**Exercise prompt**
Beginning with the line of the entries below that holds "More payment options (70, 501)" and ending with the line that holds "Опубликовано", transcribe each line exactly as written. Pictures stay out.

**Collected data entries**
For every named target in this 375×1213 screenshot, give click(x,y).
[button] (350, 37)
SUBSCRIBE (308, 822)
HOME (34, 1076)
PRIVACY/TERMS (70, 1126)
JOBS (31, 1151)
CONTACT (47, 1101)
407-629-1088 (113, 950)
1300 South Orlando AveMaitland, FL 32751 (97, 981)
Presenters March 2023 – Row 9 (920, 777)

--

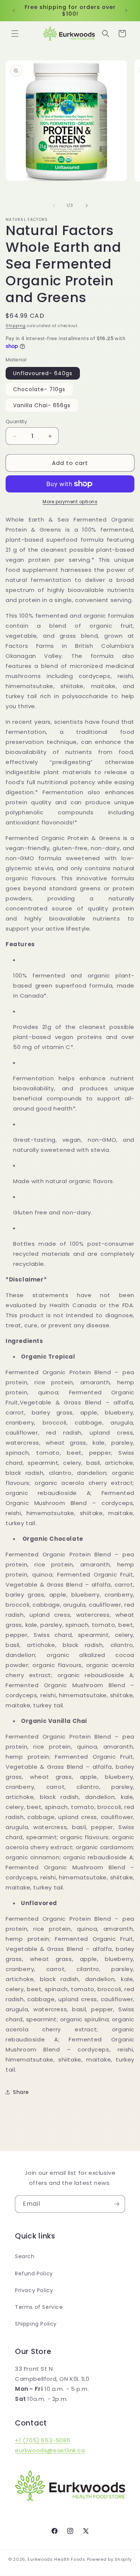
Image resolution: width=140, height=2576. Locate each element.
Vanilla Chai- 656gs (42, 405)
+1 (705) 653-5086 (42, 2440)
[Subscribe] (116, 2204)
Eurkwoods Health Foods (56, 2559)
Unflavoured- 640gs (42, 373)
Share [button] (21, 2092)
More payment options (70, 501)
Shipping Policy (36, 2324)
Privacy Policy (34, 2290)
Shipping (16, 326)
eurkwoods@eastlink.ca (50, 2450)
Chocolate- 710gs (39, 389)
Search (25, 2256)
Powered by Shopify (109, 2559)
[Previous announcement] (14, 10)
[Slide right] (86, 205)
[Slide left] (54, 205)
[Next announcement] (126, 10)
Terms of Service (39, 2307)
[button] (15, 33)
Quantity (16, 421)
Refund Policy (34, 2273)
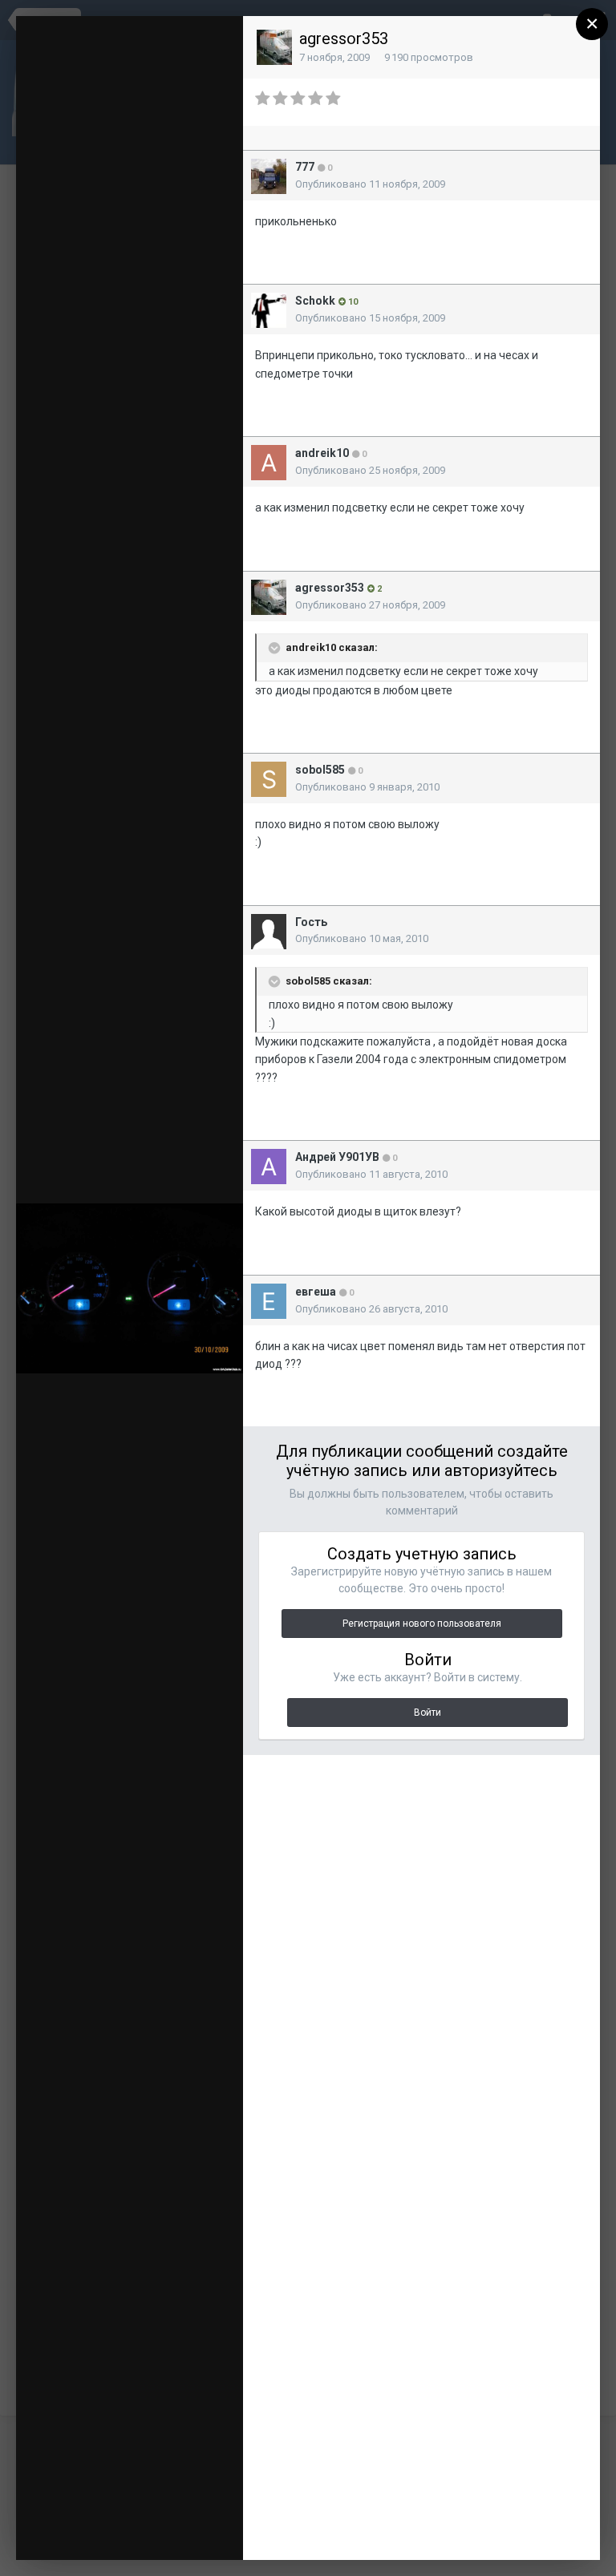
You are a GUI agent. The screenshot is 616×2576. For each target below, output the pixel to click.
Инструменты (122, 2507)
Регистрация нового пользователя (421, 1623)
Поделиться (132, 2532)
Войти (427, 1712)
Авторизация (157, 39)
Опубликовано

--

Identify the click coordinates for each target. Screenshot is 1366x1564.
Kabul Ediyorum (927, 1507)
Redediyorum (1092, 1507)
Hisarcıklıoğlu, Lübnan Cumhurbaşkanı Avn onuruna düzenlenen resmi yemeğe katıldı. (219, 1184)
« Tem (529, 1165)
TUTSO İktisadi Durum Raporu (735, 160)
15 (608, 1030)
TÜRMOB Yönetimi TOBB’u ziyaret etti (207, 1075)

**Task response**
More payment options (70, 501)
Shipping Policy (36, 2324)
Privacy Policy (34, 2290)
Shipping (16, 326)
eurkwoods@eastlink.ca (50, 2450)
Chocolate- 710gs (39, 389)
Search (25, 2256)
Powered by Shopify (109, 2559)
[Previous announcement] (14, 10)
[Slide right] (86, 205)
[Slide left] (54, 205)
[Next announcement] (126, 10)
Terms of Service (39, 2307)
[button] (15, 33)
Quantity (16, 421)
Refund Policy (34, 2273)
You are a GUI agent. The screenshot is 616×2576. For each target below, output the pixel to click.
Инструменты (122, 2507)
Регистрация нового пользователя (421, 1623)
Поделиться (132, 2532)
Войти (427, 1712)
Авторизация (157, 39)
Опубликовано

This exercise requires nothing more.